(INFORMATION begins)
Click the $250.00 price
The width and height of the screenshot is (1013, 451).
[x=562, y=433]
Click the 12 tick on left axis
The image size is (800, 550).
(INFORMATION ends)
* **YOUR ASSIGNMENT**:
From the line containing "Click the 12 tick on left axis" to the final line of the data above, transcribe every line exactly and nothing more.

* **SOLVED PROBLEM**:
Click the 12 tick on left axis
The image size is (800, 550).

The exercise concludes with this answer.